We here in the DoD apparently do not know when to stop making bad worse and decided to try running one more poll. As readers will recall, we asked you to send along your selections for our list of the Top 5 Living Deviants. After seeing what came over the transom, we were going to pretend like this never happened, but then decided to go ahead and look foolish for asking.
With great sheepishness but no further ado, the results:
#1: What do you mean by “living?” Readers wanted urgently to know whether the qualifications for being a “Top Living Deviant” entail that one needed merely to be biologically alive or whether some more vivid and ambitious specification is in order. Sure, lots of deviants are living, but how many, they implored, are LIVING?

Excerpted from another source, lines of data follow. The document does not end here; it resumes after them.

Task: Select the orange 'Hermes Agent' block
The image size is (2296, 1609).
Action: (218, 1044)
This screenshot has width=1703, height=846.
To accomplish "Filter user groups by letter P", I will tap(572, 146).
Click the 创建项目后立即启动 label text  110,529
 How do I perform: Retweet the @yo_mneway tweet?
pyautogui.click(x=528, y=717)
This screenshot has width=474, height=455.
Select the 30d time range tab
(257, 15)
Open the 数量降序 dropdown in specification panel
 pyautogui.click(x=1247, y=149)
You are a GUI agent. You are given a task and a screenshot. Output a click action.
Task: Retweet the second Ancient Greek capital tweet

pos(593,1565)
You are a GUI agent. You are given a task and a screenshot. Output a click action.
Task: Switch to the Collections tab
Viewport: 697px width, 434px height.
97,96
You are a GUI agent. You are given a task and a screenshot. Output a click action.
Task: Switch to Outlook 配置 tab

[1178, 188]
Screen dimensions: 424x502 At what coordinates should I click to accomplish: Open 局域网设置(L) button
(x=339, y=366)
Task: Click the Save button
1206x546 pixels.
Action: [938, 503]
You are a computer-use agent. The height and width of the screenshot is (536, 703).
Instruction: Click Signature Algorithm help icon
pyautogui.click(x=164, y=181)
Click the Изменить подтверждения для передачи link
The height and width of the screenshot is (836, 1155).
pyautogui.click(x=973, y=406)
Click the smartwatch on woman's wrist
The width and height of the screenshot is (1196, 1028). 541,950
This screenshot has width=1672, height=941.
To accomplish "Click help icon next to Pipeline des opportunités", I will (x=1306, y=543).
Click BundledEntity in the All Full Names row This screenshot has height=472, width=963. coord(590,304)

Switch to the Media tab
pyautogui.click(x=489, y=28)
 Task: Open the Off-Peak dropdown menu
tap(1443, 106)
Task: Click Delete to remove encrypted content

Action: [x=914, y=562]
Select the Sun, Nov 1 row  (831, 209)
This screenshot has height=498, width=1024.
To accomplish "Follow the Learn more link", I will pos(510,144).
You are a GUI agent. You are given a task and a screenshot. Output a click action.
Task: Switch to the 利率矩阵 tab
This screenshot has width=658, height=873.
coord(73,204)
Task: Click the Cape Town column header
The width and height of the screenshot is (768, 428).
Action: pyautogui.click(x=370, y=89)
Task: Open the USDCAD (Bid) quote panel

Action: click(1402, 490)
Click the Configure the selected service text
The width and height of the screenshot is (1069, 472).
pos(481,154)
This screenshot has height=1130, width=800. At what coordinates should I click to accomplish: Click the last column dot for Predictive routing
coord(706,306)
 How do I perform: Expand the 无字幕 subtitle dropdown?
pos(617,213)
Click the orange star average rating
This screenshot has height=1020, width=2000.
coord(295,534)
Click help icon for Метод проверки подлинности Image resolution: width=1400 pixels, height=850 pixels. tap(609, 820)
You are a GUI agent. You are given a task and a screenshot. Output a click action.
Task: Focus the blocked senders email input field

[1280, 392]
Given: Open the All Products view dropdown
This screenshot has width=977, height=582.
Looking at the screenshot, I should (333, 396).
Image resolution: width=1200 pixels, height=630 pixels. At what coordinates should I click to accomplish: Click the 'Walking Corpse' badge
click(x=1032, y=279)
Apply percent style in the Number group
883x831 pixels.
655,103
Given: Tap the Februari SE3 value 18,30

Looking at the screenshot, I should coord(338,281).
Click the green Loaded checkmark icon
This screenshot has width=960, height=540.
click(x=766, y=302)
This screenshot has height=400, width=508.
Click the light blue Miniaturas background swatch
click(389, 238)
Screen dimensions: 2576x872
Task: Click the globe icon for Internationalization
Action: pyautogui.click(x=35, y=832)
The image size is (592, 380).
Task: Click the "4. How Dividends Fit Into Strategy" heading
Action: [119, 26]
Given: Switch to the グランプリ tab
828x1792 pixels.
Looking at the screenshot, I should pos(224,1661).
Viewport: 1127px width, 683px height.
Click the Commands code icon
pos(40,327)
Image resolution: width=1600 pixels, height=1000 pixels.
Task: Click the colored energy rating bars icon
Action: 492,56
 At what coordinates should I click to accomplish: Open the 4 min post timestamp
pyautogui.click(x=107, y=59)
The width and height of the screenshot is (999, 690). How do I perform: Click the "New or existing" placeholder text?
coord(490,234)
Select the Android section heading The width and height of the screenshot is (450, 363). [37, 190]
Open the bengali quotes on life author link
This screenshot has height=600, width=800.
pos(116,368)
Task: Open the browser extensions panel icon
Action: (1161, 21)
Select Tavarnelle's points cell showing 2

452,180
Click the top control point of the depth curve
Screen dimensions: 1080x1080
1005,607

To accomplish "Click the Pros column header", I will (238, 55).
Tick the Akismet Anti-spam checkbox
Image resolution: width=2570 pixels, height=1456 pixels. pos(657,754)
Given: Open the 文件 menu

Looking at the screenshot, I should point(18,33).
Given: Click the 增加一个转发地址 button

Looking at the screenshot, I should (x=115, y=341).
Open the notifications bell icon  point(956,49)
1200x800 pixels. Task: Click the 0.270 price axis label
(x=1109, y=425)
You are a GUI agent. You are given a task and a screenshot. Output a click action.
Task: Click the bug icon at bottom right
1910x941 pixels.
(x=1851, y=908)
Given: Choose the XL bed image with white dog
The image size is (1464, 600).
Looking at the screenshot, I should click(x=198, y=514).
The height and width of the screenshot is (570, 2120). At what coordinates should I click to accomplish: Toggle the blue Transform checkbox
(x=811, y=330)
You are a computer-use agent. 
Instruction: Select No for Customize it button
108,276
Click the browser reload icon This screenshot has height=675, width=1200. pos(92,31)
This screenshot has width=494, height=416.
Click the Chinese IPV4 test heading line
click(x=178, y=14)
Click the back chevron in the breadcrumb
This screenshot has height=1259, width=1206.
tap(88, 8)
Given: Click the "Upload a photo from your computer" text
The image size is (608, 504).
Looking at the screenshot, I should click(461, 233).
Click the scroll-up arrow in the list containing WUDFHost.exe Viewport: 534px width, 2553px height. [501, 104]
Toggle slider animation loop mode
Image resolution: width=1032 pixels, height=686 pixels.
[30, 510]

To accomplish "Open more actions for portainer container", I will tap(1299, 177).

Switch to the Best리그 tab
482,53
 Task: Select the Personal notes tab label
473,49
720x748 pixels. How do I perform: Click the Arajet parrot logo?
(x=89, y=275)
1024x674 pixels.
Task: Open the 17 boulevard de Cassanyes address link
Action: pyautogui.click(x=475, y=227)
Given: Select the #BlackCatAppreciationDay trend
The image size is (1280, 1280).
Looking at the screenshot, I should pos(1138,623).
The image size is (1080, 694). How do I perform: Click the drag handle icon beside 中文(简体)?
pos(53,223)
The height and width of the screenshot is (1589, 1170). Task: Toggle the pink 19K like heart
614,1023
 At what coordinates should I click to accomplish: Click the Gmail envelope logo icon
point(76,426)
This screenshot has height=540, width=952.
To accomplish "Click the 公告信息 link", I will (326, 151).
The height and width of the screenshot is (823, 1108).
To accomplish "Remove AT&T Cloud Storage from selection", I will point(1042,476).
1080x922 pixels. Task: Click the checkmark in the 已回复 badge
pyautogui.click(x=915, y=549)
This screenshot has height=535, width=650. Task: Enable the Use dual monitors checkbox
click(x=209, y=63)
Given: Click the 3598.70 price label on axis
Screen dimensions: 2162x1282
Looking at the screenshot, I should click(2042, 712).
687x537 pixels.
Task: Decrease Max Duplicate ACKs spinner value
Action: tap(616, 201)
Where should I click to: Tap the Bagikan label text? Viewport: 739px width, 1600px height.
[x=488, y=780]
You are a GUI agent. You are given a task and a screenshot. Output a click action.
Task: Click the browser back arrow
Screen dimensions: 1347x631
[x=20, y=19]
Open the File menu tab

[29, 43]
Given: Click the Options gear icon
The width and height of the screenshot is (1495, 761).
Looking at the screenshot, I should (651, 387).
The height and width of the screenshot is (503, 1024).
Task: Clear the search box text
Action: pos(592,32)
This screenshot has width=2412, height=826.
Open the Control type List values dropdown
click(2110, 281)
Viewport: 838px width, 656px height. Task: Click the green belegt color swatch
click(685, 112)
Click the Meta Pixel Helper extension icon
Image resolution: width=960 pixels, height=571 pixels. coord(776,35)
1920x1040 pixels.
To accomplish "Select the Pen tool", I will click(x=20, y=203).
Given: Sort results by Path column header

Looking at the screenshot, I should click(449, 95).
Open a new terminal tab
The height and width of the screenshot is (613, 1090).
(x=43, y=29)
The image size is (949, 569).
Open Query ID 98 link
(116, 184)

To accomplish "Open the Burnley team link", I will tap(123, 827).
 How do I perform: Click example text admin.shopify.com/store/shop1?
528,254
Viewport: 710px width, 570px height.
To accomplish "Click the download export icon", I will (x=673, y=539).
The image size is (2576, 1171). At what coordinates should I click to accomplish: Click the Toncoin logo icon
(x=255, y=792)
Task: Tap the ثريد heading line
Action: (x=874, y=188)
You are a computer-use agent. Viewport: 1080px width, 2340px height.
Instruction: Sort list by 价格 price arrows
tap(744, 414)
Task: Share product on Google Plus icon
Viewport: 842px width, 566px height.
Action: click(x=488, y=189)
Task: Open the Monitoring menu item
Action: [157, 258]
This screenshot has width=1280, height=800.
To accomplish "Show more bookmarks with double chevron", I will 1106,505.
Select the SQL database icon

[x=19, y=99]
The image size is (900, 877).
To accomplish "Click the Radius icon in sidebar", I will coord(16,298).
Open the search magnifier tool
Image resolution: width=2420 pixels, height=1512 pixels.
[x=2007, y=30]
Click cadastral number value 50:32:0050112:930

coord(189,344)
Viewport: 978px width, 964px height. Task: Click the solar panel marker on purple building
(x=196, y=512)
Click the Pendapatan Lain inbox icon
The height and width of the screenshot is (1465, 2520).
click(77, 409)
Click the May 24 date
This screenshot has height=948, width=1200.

#2: The ones with the tallest ladders. Some readers, still unsatisfied with our use of “top,” decided to treat our height metaphors for quality literally. To them, we say, what about the deviants with bucket trucks? The bucket truck blessed would look down on your puny ladders if only they weren’t so busy kissing the clouds. Take that, you literal minded chain-yankers.
#3: Zhuangzi. As readers well know, Zhuangzi has been dead for a couple of millennia. But apparently for some, no matter how long he’s been dead, Zhuangzi abides.
#4: Does it come with money and research leave? Apparently several respondents mistook our poll for a fellowship application. At any rate, their interest in who is “top” diminishes radically once they find out there’s no money or leave in it. To them, we can only say, sorry. We here in the DoD have nothing to offer but our love and affection.
#5: If this poll was a person, I’d punch it in the face. Must you folks in the Zen contingent continuously invoke traditional Zen practices of short-circuiting hyperanalytical thinking with blows? The rest of us have only words to work with, and you’re making us jealous and resentful.